Since $f^{-1}(u) = x_j$, by taking the limit $n \to \infty$ the integral is equal to $\frac{\phi(x_j)}{f'(x_j)}$, which is $\frac{\delta_{x_j}}{f'(x_j)}$.
In the other integrals, $x$ is never $x_j$, so when $n \to \infty$, the integral is always $0$, so in the end we only have the sum $\sum_{j=1}^{n}{\frac{\delta_{x_j}}{\left|f'(x_j)\right|}}$.
My problem now is that I cannot prove the existence of $f^{-1}$ in the interval $[x_j - \epsilon, x_j + \epsilon]$. If $f$ were continuously differentiable, I could choose $\epsilon$ small enough so that $f'(x_j) \ne 0$ in the whole interval, so $f'$ is strictly monotonically increasing (or decreasing) on the interval, so $f^{-1}$ exists.
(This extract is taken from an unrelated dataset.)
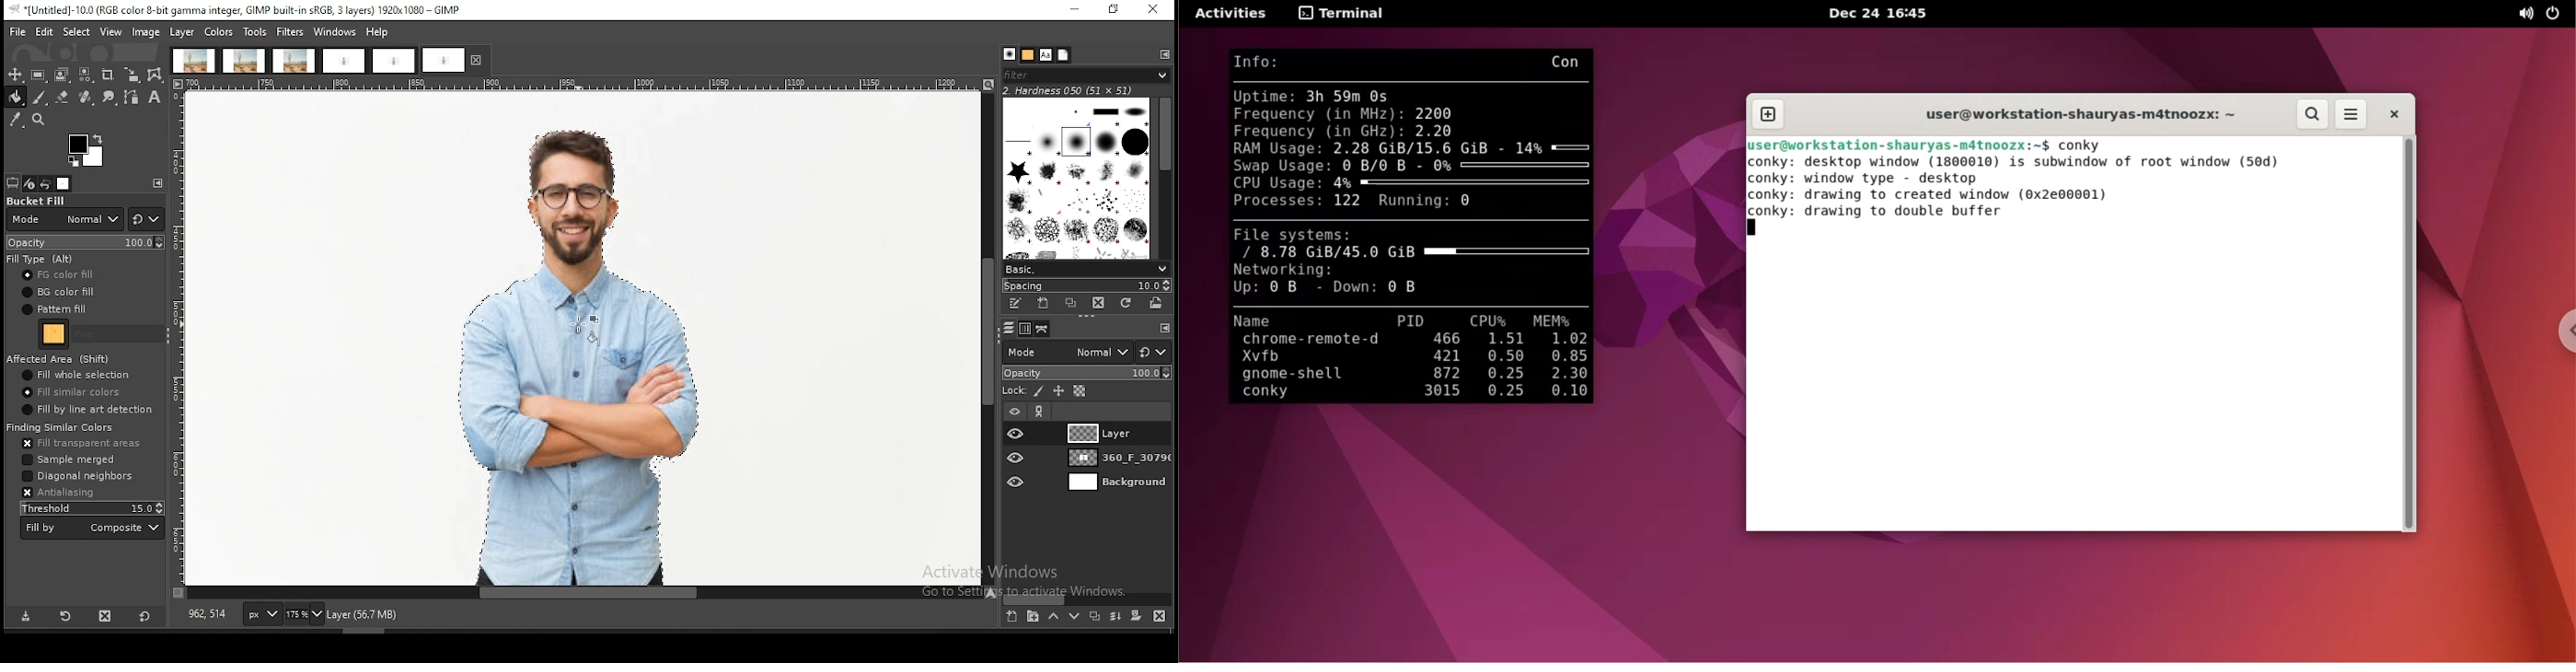 This screenshot has width=2576, height=672. I want to click on filters, so click(291, 32).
However, it is only given that f is differentiable.
Another problem is that in my "proof", I don't take the absolute value of $f'(x_j)$. I feel like this is because I didn't exactly use the provided definition of $T\ \circ\ f$, but I didn't have another idea.
Is there a way to "save" this proof?